Hey everyone, I am a college student with a 1992 Cadillac Sedan deVille, and I was considering *maybe* selling it and buying something for under $4000, thats more fuel efficent. One of the many cars I like is the 1991-94 and 95-99 Maximas. I hear awesome things about the VQ30DE and VG30DE. (VQ is DOHC right?) The 3.0 and 3.5 have been on Ward's top 10 engines list for like 10 years now. So I know that they're good. I dont have a lot of experience with Nissans, but I did recommend my friend to buy a '93 Maxima SE last year, and its been a good car. I've driven it twice a while ago, and I can remember it had really firm steering, and the motor really came alive above 3000rpm. Below 3000rpm there is not much power, (coming from a 4.9 v8) but above 3000, it races to redline and pulls pretty good.

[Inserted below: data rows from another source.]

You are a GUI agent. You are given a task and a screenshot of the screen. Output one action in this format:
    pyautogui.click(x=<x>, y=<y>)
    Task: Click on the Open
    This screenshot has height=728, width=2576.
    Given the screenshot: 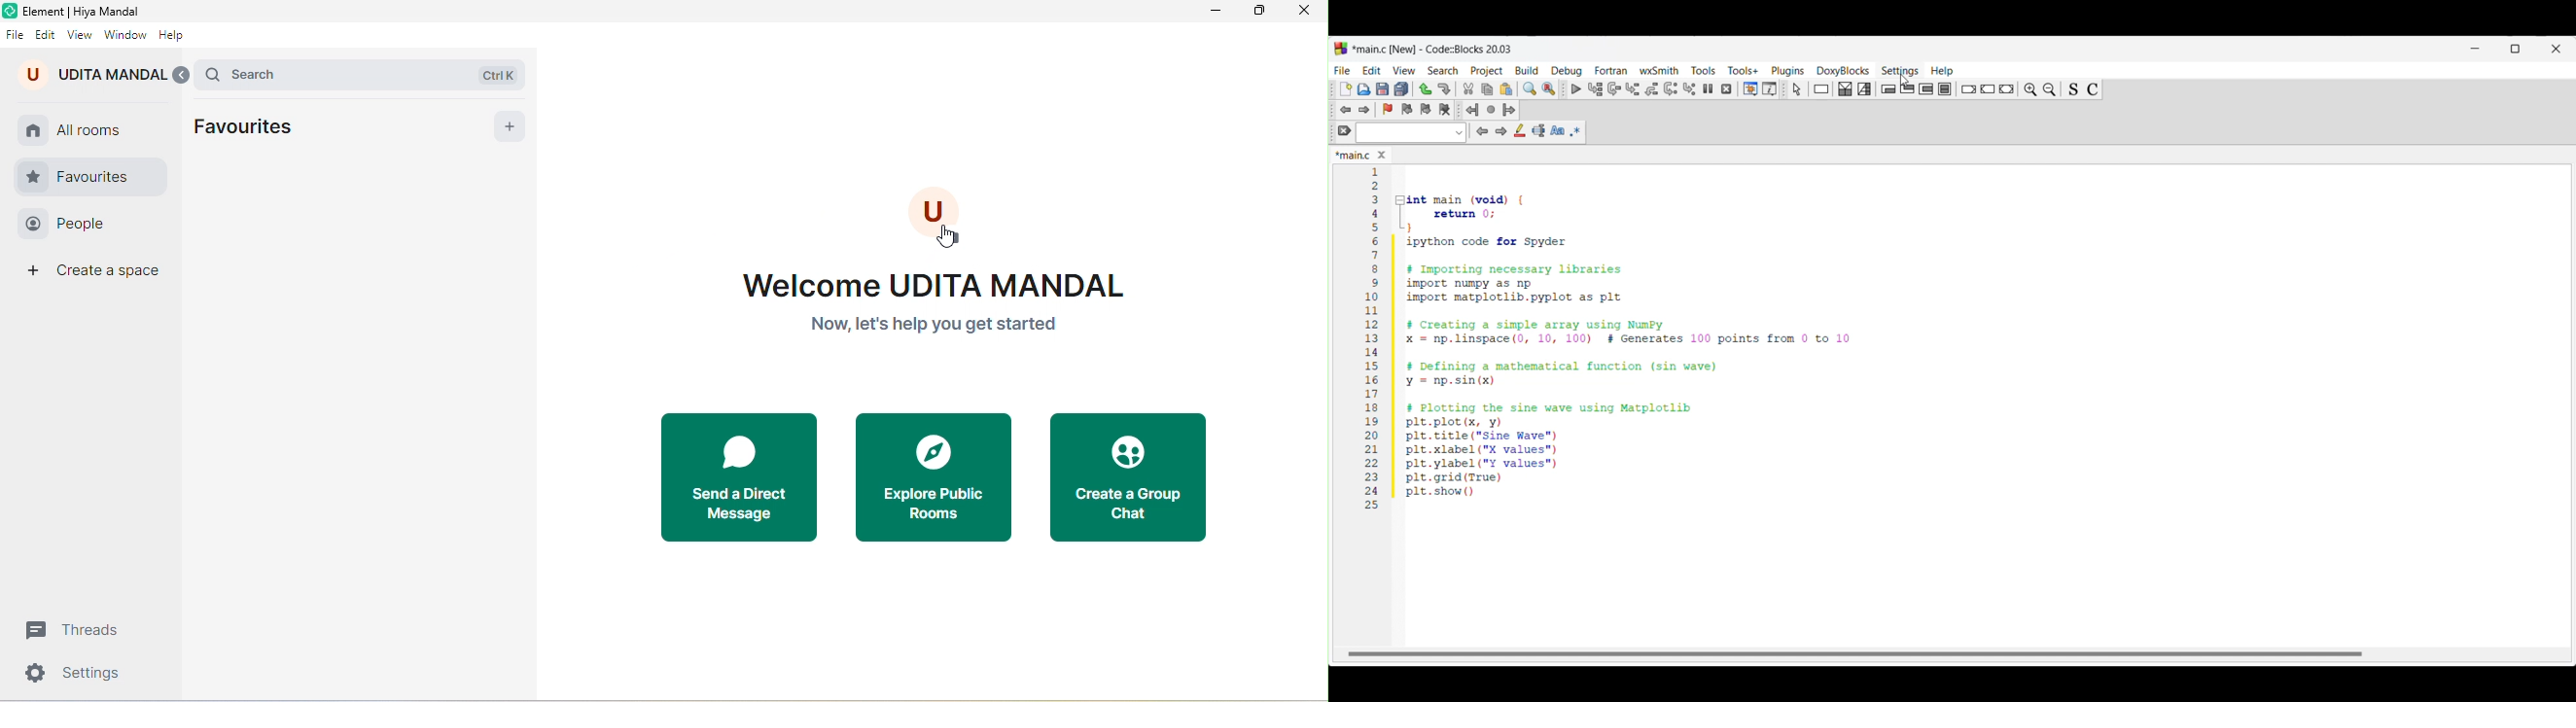 What is the action you would take?
    pyautogui.click(x=1364, y=89)
    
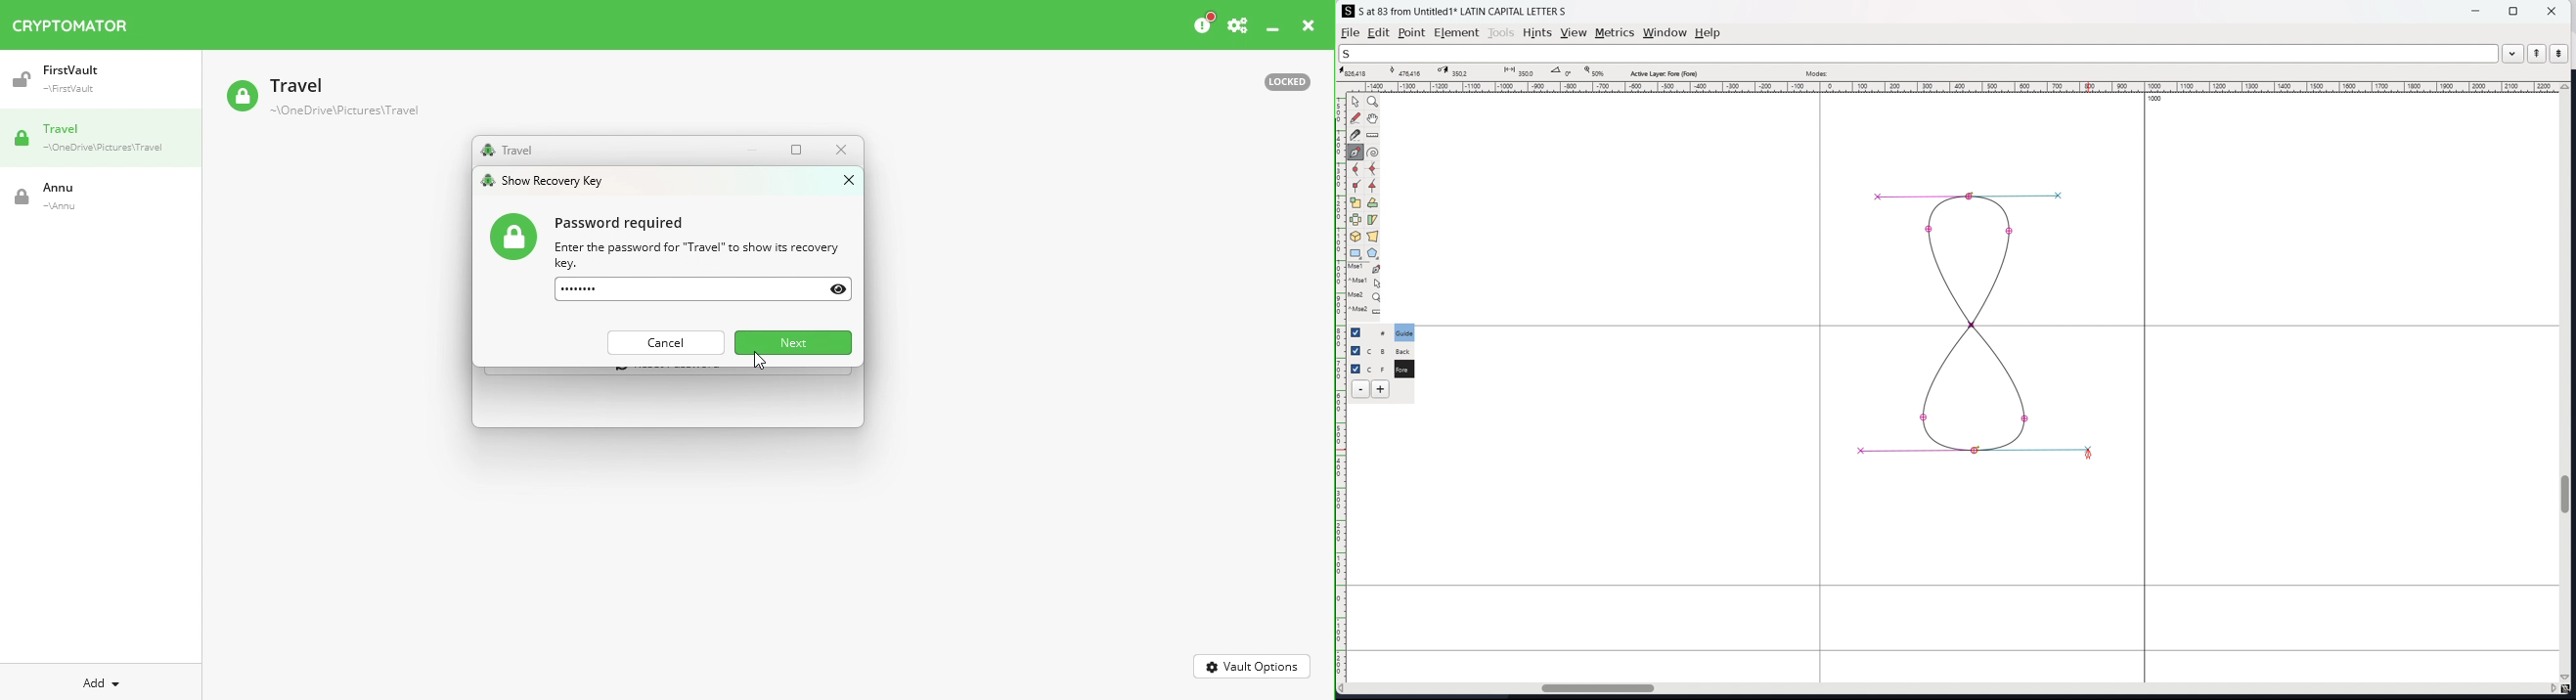 The width and height of the screenshot is (2576, 700). Describe the element at coordinates (1309, 28) in the screenshot. I see `Close` at that location.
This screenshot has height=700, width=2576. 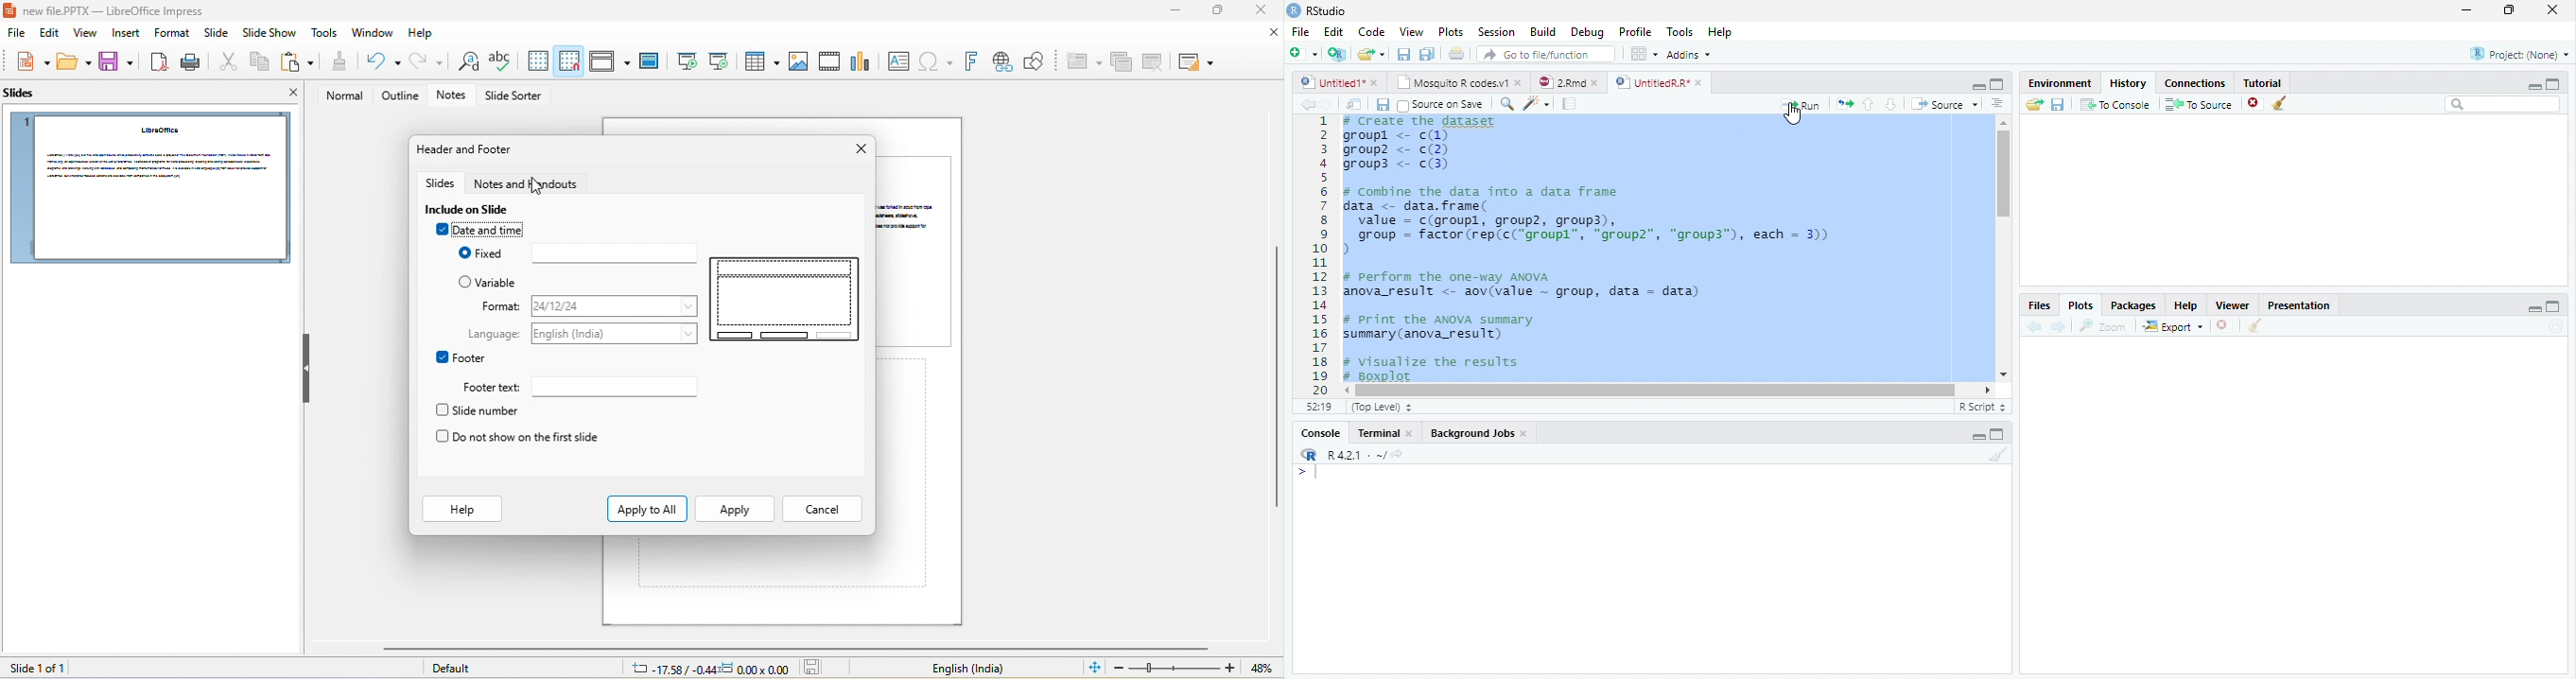 I want to click on geom boxplot() + Tabs(title = “soxplot of values by Group”, x = “Group”, y = “"value") +theme_minimal ()# mean plot with ggplot2group_means <- aggregate(value ~ group, data = data, mean)ggplot(group_means, aes(x = group, y = value, group = 1)) + #group=1 needed for line pgeon_line() +geon_point() +Tabs(title = “Mean Plot of values by Group”, x = “Group”, y = “Mean value") +theme_minimal ()# Tukey's Hsp for pairwise comparisons (post-hoc test)tukey_result <- TukeyHsD(anova_result)print (tukey_result)#visualize Tukey's HSD results, so click(x=1662, y=250).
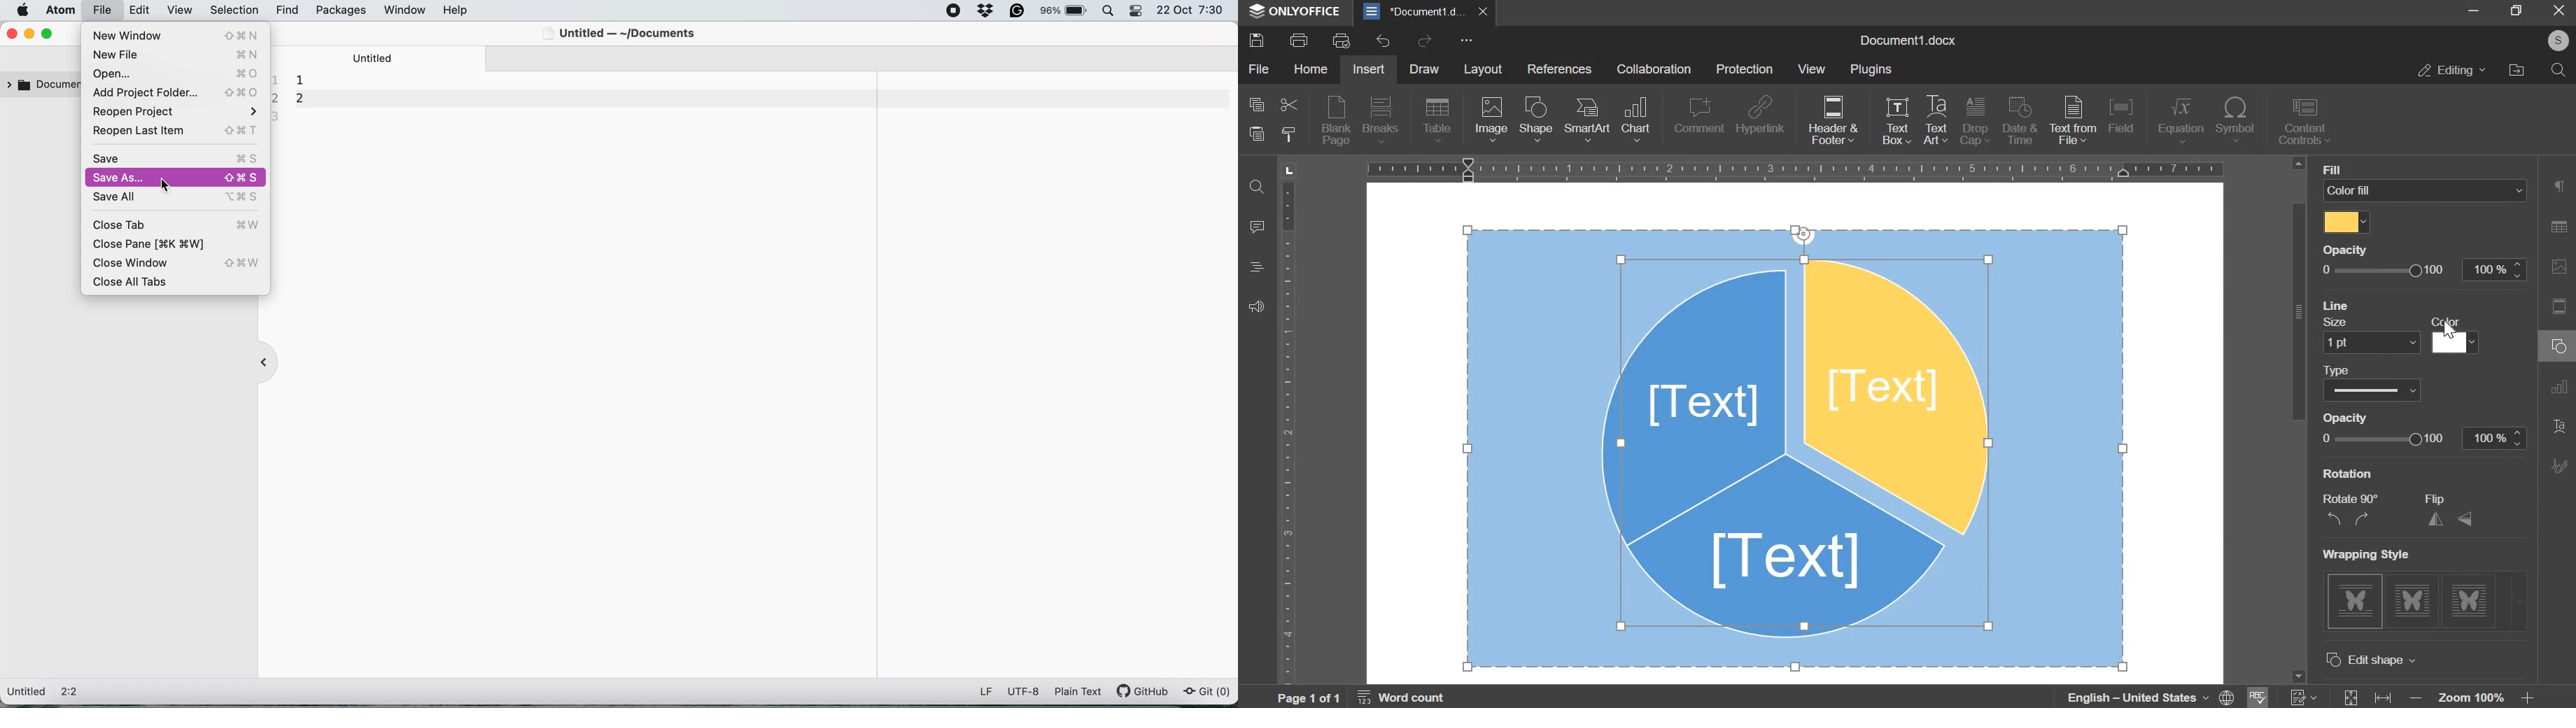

But anyways, what kind of mileage do you guys average? I get about 13-14 in winter and 16-17 summer at 60% city & 40% hwy driving. I hear average for the 3.0 motors is around 22-23 mpg. Is that close?


----------



## Matt93SE (Sep 17, 2003)

it depends on your driving habits, but almost anything is going to be better than a caddy!!

with my 93 SE (which is a VE30DE, btw.. not a VG30DE), I generally get about 18-20 in the city and about 26 on the highway.. but that's cruising at about 90mph most of the time. if I slow down to 65-70mph average speed, I will usually get about 30-31mpg.
when I take it to the race track and beat the fire out of it, I get about 6-7mpg.. so obviously it depends on how and where you're driving. 


the newer ones avergae about the same, still depending on driving habits of course, but expect to see between 25 and 32 on the highway with them and 18-25 around town.


----------